* [EXERCISE AIM]: Count the lines below that contain the word "logo" and give only the number.
★ ★ ★
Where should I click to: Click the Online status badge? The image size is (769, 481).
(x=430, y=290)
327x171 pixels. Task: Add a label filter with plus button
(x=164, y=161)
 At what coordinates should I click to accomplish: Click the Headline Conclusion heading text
★ ★ ★
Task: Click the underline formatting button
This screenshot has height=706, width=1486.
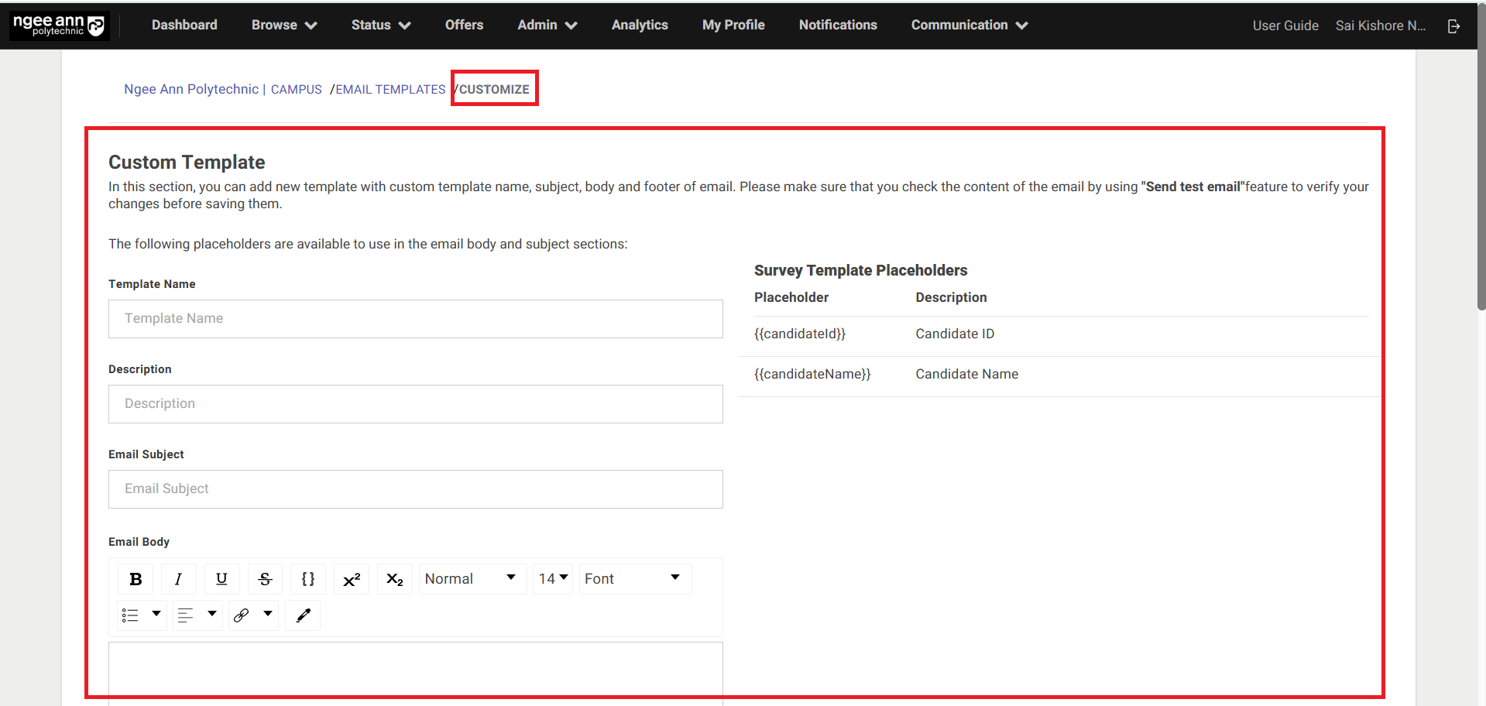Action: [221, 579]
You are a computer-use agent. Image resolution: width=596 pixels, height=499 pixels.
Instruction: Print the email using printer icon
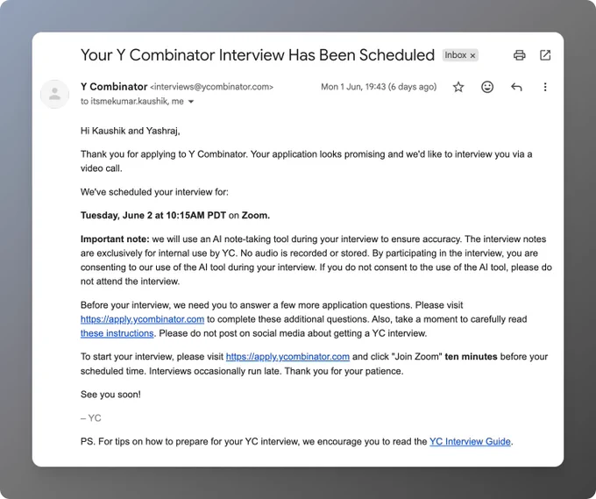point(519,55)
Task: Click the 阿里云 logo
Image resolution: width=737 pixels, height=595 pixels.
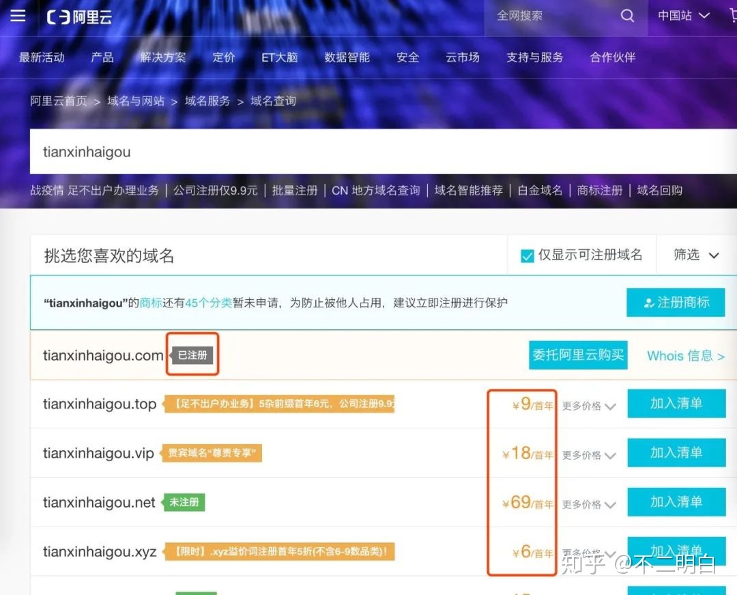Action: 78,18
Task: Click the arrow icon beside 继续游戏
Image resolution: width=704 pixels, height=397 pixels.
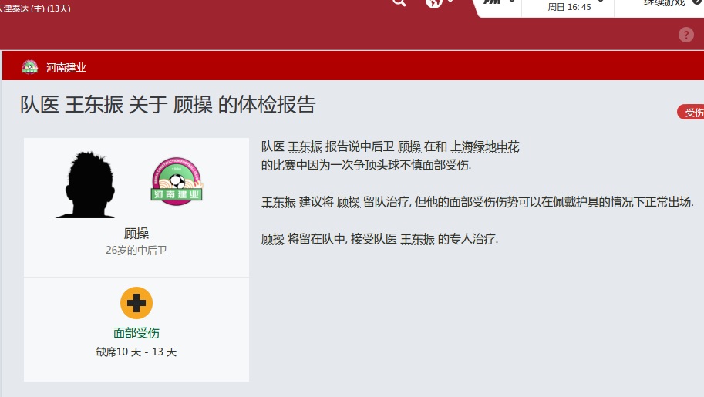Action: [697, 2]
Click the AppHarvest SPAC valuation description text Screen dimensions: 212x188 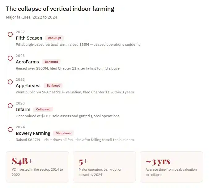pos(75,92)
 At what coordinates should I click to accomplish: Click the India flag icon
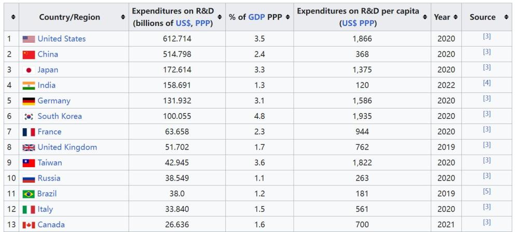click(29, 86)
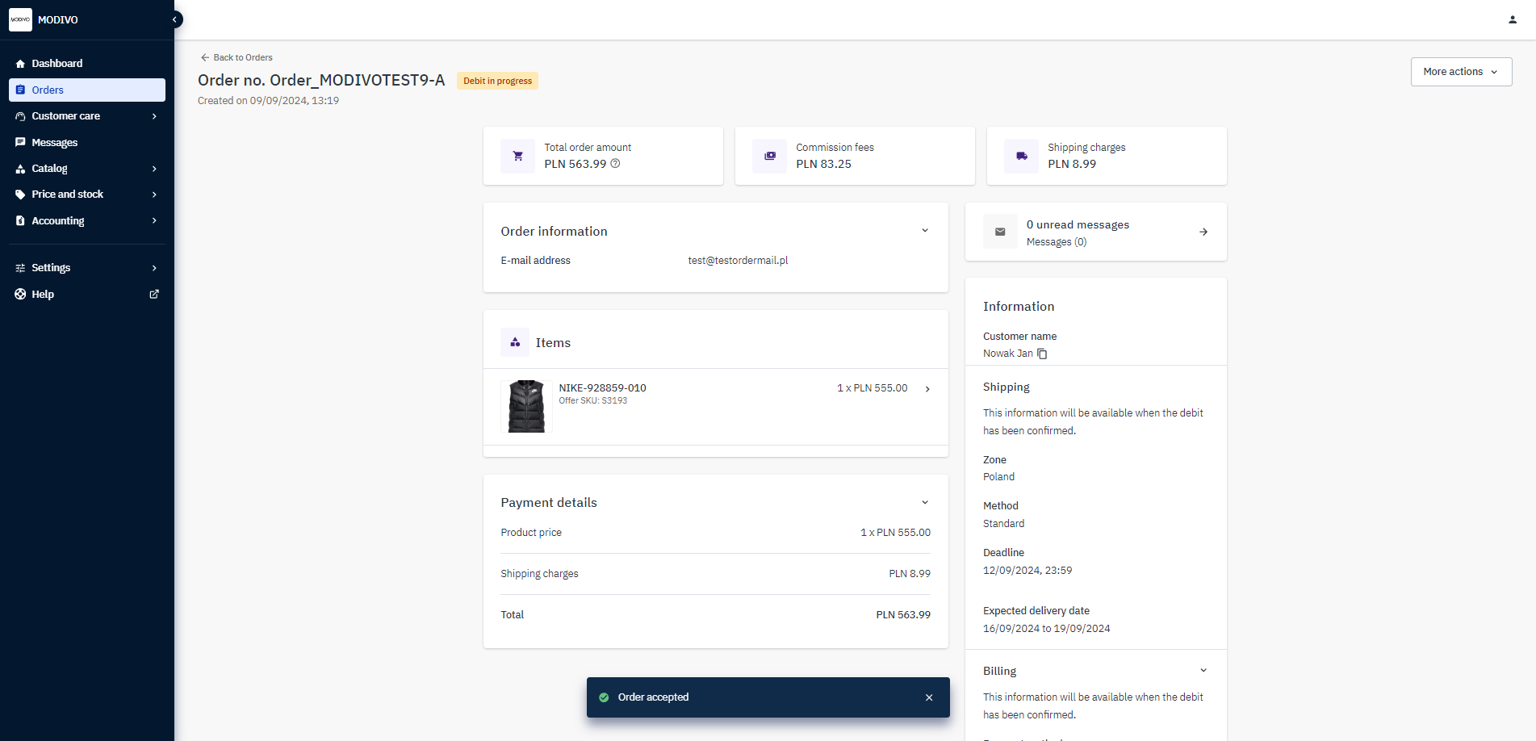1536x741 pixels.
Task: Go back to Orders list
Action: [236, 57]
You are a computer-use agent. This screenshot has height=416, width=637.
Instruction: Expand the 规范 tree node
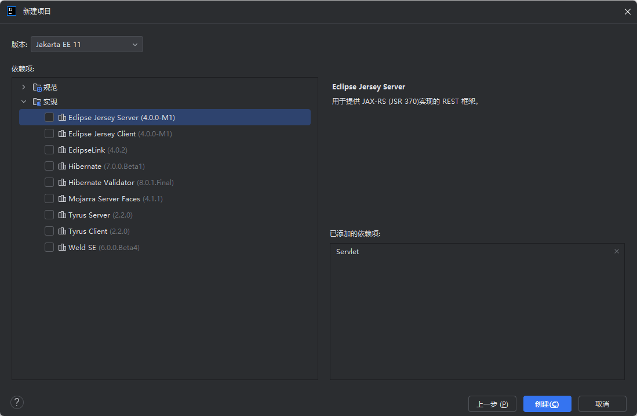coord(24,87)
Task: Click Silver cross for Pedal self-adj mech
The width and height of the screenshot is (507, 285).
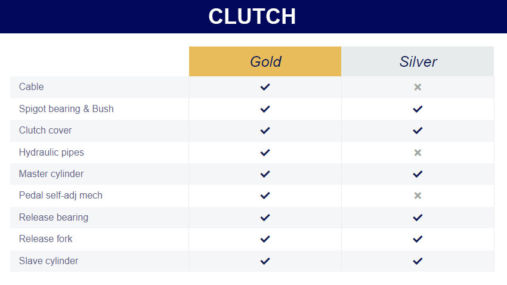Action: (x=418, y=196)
★ ★ ★
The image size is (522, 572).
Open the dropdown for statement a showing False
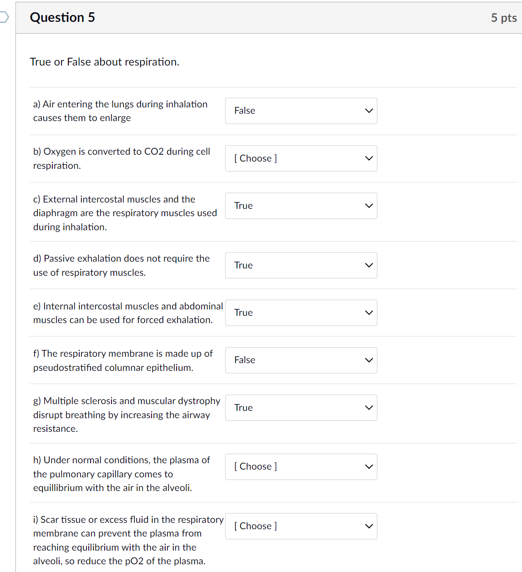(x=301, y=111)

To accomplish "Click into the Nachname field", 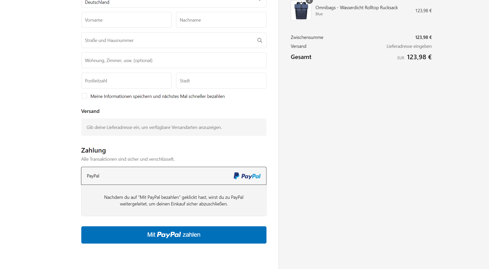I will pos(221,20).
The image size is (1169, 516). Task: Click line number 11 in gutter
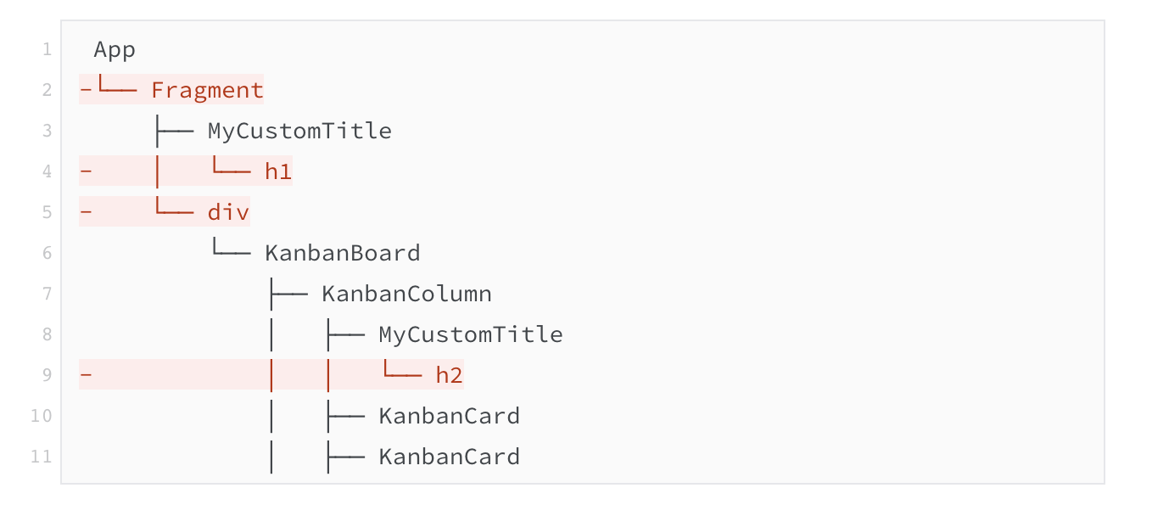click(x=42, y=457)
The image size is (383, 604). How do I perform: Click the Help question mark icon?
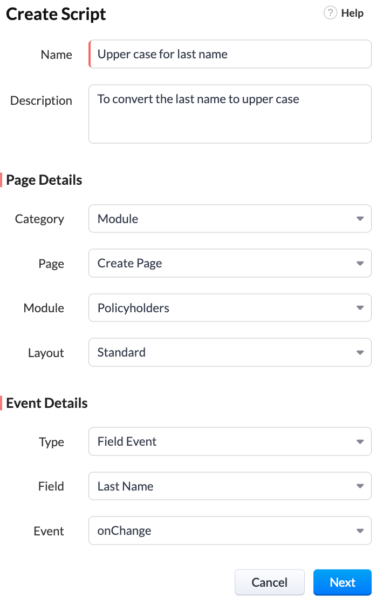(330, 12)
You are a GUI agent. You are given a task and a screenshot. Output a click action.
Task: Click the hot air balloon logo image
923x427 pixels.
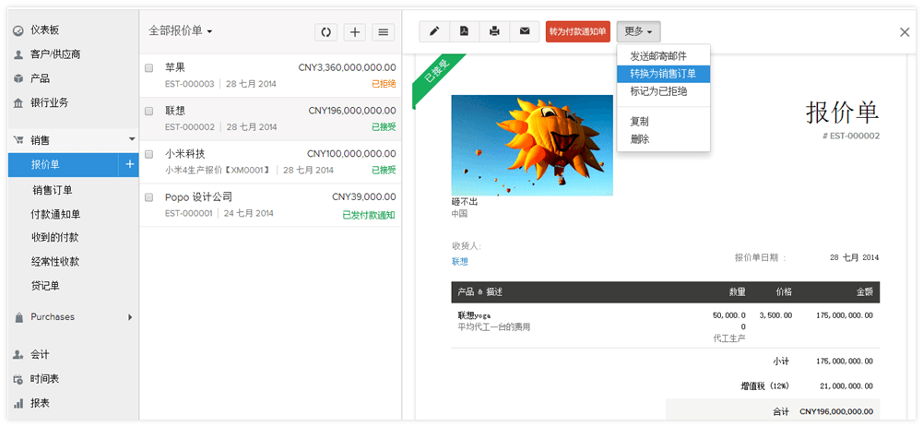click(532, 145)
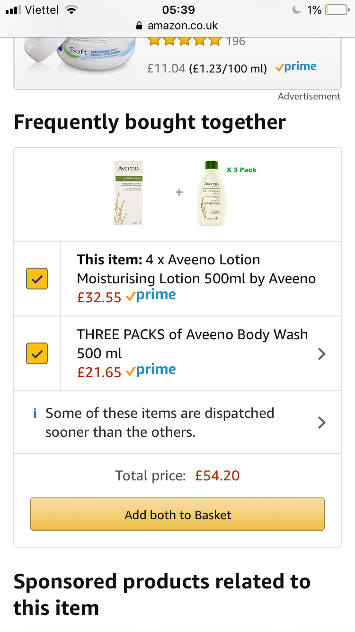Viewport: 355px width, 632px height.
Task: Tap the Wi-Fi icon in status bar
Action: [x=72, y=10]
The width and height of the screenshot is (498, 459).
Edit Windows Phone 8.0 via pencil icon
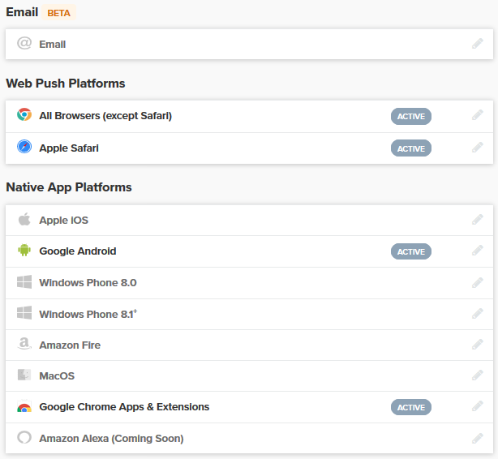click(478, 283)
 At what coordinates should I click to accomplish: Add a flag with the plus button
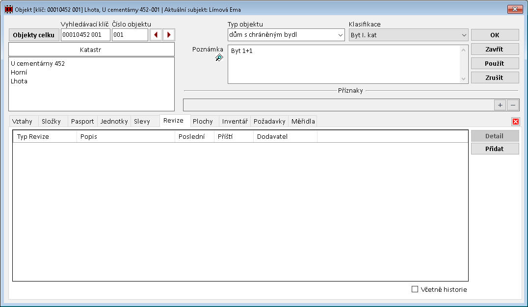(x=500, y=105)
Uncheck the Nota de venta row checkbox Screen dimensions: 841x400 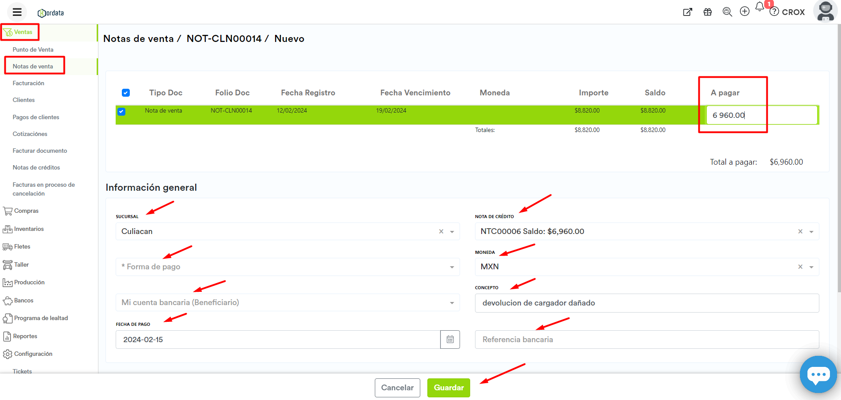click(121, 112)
★ ★ ★
* [RESULT FOR THIS EXERCISE]: 2